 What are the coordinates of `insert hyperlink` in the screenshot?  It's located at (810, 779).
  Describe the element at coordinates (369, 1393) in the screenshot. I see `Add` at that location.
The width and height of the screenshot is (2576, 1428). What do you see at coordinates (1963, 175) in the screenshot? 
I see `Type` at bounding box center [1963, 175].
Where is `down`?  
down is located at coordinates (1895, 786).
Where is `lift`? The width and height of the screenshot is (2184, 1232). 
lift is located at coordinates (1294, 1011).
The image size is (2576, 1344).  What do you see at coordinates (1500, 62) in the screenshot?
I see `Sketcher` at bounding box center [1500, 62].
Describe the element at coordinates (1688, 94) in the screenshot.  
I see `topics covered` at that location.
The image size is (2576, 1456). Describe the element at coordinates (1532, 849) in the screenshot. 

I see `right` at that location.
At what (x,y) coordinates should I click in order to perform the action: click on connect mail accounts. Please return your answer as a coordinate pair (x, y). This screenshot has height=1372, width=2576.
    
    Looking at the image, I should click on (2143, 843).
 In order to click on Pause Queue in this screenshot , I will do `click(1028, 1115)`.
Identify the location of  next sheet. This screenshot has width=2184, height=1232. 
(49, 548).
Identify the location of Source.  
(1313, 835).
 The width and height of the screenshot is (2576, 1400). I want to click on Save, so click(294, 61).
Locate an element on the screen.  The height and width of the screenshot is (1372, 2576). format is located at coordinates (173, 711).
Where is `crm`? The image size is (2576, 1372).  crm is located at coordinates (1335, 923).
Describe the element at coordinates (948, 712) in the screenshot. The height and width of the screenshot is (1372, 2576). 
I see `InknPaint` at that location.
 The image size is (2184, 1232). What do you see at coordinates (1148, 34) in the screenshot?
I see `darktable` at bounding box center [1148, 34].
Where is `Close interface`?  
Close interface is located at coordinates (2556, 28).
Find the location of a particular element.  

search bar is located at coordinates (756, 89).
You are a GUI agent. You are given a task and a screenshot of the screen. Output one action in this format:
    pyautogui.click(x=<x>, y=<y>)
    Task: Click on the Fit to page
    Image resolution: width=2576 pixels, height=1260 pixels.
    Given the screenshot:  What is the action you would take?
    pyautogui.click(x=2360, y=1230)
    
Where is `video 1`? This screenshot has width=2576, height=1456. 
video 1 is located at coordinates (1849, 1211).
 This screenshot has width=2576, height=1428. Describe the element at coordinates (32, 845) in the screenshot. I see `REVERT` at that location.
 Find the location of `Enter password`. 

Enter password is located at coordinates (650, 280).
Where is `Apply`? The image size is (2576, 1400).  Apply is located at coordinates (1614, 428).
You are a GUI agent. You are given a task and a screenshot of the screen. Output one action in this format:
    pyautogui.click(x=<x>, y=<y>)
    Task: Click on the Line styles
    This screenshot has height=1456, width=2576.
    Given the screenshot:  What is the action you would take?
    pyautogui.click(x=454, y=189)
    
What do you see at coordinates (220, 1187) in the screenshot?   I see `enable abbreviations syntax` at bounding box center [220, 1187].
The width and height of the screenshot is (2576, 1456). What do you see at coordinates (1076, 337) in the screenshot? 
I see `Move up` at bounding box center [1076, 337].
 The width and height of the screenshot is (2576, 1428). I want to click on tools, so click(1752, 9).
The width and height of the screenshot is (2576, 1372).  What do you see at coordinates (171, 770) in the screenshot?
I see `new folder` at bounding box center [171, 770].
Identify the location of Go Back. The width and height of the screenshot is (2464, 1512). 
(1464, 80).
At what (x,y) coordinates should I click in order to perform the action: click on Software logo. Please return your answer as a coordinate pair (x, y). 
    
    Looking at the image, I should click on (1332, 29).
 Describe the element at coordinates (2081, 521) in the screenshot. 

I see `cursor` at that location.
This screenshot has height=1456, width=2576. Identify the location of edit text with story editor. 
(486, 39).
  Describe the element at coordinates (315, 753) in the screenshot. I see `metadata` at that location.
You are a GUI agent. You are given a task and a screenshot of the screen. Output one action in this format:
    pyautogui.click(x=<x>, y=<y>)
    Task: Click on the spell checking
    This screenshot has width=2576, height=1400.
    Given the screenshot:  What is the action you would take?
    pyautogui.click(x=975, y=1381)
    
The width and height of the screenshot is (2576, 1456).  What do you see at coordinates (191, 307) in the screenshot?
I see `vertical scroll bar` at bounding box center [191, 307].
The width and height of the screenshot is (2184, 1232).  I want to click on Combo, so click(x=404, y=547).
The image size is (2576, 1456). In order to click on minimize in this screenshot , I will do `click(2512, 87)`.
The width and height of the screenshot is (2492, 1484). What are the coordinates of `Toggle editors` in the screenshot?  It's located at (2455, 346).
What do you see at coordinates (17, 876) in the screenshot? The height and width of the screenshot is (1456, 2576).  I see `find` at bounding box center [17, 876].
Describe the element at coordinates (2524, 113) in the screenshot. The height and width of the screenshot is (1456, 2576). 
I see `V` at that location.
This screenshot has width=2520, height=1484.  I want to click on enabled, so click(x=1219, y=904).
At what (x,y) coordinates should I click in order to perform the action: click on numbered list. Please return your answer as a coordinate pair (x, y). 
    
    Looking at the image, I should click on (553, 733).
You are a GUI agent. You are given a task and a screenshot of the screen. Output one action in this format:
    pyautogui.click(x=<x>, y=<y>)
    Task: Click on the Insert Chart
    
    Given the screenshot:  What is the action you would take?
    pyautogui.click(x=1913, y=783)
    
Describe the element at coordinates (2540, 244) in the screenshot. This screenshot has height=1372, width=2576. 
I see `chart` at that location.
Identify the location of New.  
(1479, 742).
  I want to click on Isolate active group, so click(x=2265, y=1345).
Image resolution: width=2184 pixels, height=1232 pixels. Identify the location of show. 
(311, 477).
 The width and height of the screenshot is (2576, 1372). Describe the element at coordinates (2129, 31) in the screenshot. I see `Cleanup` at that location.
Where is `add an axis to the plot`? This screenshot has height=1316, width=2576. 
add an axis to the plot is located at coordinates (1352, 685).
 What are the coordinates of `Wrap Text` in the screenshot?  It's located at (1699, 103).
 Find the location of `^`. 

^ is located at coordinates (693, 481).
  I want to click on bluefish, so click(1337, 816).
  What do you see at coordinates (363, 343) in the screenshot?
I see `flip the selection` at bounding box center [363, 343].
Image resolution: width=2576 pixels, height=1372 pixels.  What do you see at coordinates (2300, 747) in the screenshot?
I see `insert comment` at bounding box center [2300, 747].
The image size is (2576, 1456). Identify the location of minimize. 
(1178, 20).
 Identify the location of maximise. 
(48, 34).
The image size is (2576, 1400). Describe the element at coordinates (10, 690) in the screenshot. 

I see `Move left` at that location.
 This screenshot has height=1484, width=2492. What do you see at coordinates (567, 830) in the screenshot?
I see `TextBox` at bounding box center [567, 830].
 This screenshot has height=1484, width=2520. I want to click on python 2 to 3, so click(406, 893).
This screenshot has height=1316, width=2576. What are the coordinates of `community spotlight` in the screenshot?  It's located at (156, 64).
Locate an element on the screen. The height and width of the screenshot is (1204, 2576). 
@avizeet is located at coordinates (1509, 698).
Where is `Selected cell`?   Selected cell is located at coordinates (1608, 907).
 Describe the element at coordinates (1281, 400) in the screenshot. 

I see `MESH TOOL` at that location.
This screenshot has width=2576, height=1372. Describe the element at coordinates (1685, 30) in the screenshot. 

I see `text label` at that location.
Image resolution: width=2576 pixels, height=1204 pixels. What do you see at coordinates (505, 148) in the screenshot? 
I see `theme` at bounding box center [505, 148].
________________________
* **EXERCISE**:
Copy out all of the entries above again, word for word.

* **RESULT BELOW**:
 What are the coordinates of `insert hyperlink` in the screenshot?  It's located at (810, 779).
  Describe the element at coordinates (369, 1393) in the screenshot. I see `Add` at that location.
The width and height of the screenshot is (2576, 1428). What do you see at coordinates (1963, 175) in the screenshot? 
I see `Type` at bounding box center [1963, 175].
Where is `down`?  
down is located at coordinates (1895, 786).
Where is `lift`? The width and height of the screenshot is (2184, 1232). 
lift is located at coordinates (1294, 1011).
The image size is (2576, 1344).  What do you see at coordinates (1500, 62) in the screenshot?
I see `Sketcher` at bounding box center [1500, 62].
Describe the element at coordinates (1688, 94) in the screenshot.  
I see `topics covered` at that location.
The image size is (2576, 1456). Describe the element at coordinates (1532, 849) in the screenshot. 

I see `right` at that location.
At what (x,y) coordinates should I click in order to perform the action: click on connect mail accounts. Please return your answer as a coordinate pair (x, y). This screenshot has height=1372, width=2576.
    
    Looking at the image, I should click on (2143, 843).
 In order to click on Pause Queue in this screenshot , I will do `click(1028, 1115)`.
Identify the location of  next sheet. This screenshot has width=2184, height=1232. 
(49, 548).
Identify the location of Source.  
(1313, 835).
 The width and height of the screenshot is (2576, 1400). I want to click on Save, so click(294, 61).
Locate an element on the screen.  The height and width of the screenshot is (1372, 2576). format is located at coordinates (173, 711).
Where is `crm`? The image size is (2576, 1372).  crm is located at coordinates (1335, 923).
Describe the element at coordinates (948, 712) in the screenshot. The height and width of the screenshot is (1372, 2576). 
I see `InknPaint` at that location.
 The image size is (2184, 1232). What do you see at coordinates (1148, 34) in the screenshot?
I see `darktable` at bounding box center [1148, 34].
Where is `Close interface`?  
Close interface is located at coordinates (2556, 28).
Find the location of a particular element.  

search bar is located at coordinates (756, 89).
You are a GUI agent. You are given a task and a screenshot of the screen. Output one action in this format:
    pyautogui.click(x=<x>, y=<y>)
    Task: Click on the Fit to page
    Image resolution: width=2576 pixels, height=1260 pixels.
    Given the screenshot:  What is the action you would take?
    pyautogui.click(x=2360, y=1230)
    
Where is `video 1`? This screenshot has width=2576, height=1456. 
video 1 is located at coordinates (1849, 1211).
 This screenshot has width=2576, height=1428. Describe the element at coordinates (32, 845) in the screenshot. I see `REVERT` at that location.
 Find the location of `Enter password`. 

Enter password is located at coordinates (650, 280).
Where is `Apply`? The image size is (2576, 1400).  Apply is located at coordinates (1614, 428).
You are a GUI agent. You are given a task and a screenshot of the screen. Output one action in this format:
    pyautogui.click(x=<x>, y=<y>)
    Task: Click on the Line styles
    This screenshot has height=1456, width=2576.
    Given the screenshot:  What is the action you would take?
    pyautogui.click(x=454, y=189)
    
What do you see at coordinates (220, 1187) in the screenshot?   I see `enable abbreviations syntax` at bounding box center [220, 1187].
The width and height of the screenshot is (2576, 1456). What do you see at coordinates (1076, 337) in the screenshot? 
I see `Move up` at bounding box center [1076, 337].
 The width and height of the screenshot is (2576, 1428). I want to click on tools, so click(1752, 9).
The width and height of the screenshot is (2576, 1372).  What do you see at coordinates (171, 770) in the screenshot?
I see `new folder` at bounding box center [171, 770].
Identify the location of Go Back. The width and height of the screenshot is (2464, 1512). 
(1464, 80).
At what (x,y) coordinates should I click in order to perform the action: click on Software logo. Please return your answer as a coordinate pair (x, y). 
    
    Looking at the image, I should click on (1332, 29).
 Describe the element at coordinates (2081, 521) in the screenshot. 

I see `cursor` at that location.
This screenshot has height=1456, width=2576. Identify the location of edit text with story editor. 
(486, 39).
  Describe the element at coordinates (315, 753) in the screenshot. I see `metadata` at that location.
You are a GUI agent. You are given a task and a screenshot of the screen. Output one action in this format:
    pyautogui.click(x=<x>, y=<y>)
    Task: Click on the spell checking
    This screenshot has width=2576, height=1400.
    Given the screenshot:  What is the action you would take?
    pyautogui.click(x=975, y=1381)
    
The width and height of the screenshot is (2576, 1456).  What do you see at coordinates (191, 307) in the screenshot?
I see `vertical scroll bar` at bounding box center [191, 307].
The width and height of the screenshot is (2184, 1232).  I want to click on Combo, so click(x=404, y=547).
The image size is (2576, 1456). In order to click on minimize in this screenshot , I will do `click(2512, 87)`.
The width and height of the screenshot is (2492, 1484). What are the coordinates of `Toggle editors` in the screenshot?  It's located at (2455, 346).
What do you see at coordinates (17, 876) in the screenshot? The height and width of the screenshot is (1456, 2576).  I see `find` at bounding box center [17, 876].
Describe the element at coordinates (2524, 113) in the screenshot. The height and width of the screenshot is (1456, 2576). 
I see `V` at that location.
This screenshot has width=2520, height=1484.  I want to click on enabled, so click(x=1219, y=904).
At what (x,y) coordinates should I click in order to perform the action: click on numbered list. Please return your answer as a coordinate pair (x, y). 
    
    Looking at the image, I should click on (553, 733).
You are a GUI agent. You are given a task and a screenshot of the screen. Output one action in this format:
    pyautogui.click(x=<x>, y=<y>)
    Task: Click on the Insert Chart
    
    Given the screenshot:  What is the action you would take?
    pyautogui.click(x=1913, y=783)
    
Describe the element at coordinates (2540, 244) in the screenshot. This screenshot has height=1372, width=2576. 
I see `chart` at that location.
Identify the location of New.  
(1479, 742).
  I want to click on Isolate active group, so click(x=2265, y=1345).
Image resolution: width=2184 pixels, height=1232 pixels. Identify the location of show. 
(311, 477).
 The width and height of the screenshot is (2576, 1372). Describe the element at coordinates (2129, 31) in the screenshot. I see `Cleanup` at that location.
Where is `add an axis to the plot`? This screenshot has height=1316, width=2576. 
add an axis to the plot is located at coordinates (1352, 685).
 What are the coordinates of `Wrap Text` in the screenshot?  It's located at (1699, 103).
 Find the location of `^`. 

^ is located at coordinates (693, 481).
  I want to click on bluefish, so click(1337, 816).
  What do you see at coordinates (363, 343) in the screenshot?
I see `flip the selection` at bounding box center [363, 343].
Image resolution: width=2576 pixels, height=1372 pixels.  What do you see at coordinates (2300, 747) in the screenshot?
I see `insert comment` at bounding box center [2300, 747].
The image size is (2576, 1456). Identify the location of minimize. 
(1178, 20).
 Identify the location of maximise. 
(48, 34).
The image size is (2576, 1400). Describe the element at coordinates (10, 690) in the screenshot. 

I see `Move left` at that location.
 This screenshot has height=1484, width=2492. What do you see at coordinates (567, 830) in the screenshot?
I see `TextBox` at bounding box center [567, 830].
 This screenshot has height=1484, width=2520. I want to click on python 2 to 3, so click(406, 893).
This screenshot has height=1316, width=2576. What are the coordinates of `community spotlight` in the screenshot?  It's located at (156, 64).
Locate an element on the screen. The height and width of the screenshot is (1204, 2576). 
@avizeet is located at coordinates (1509, 698).
Where is `Selected cell`?   Selected cell is located at coordinates (1608, 907).
 Describe the element at coordinates (1281, 400) in the screenshot. 

I see `MESH TOOL` at that location.
This screenshot has width=2576, height=1372. Describe the element at coordinates (1685, 30) in the screenshot. 

I see `text label` at that location.
Image resolution: width=2576 pixels, height=1204 pixels. What do you see at coordinates (505, 148) in the screenshot? 
I see `theme` at bounding box center [505, 148].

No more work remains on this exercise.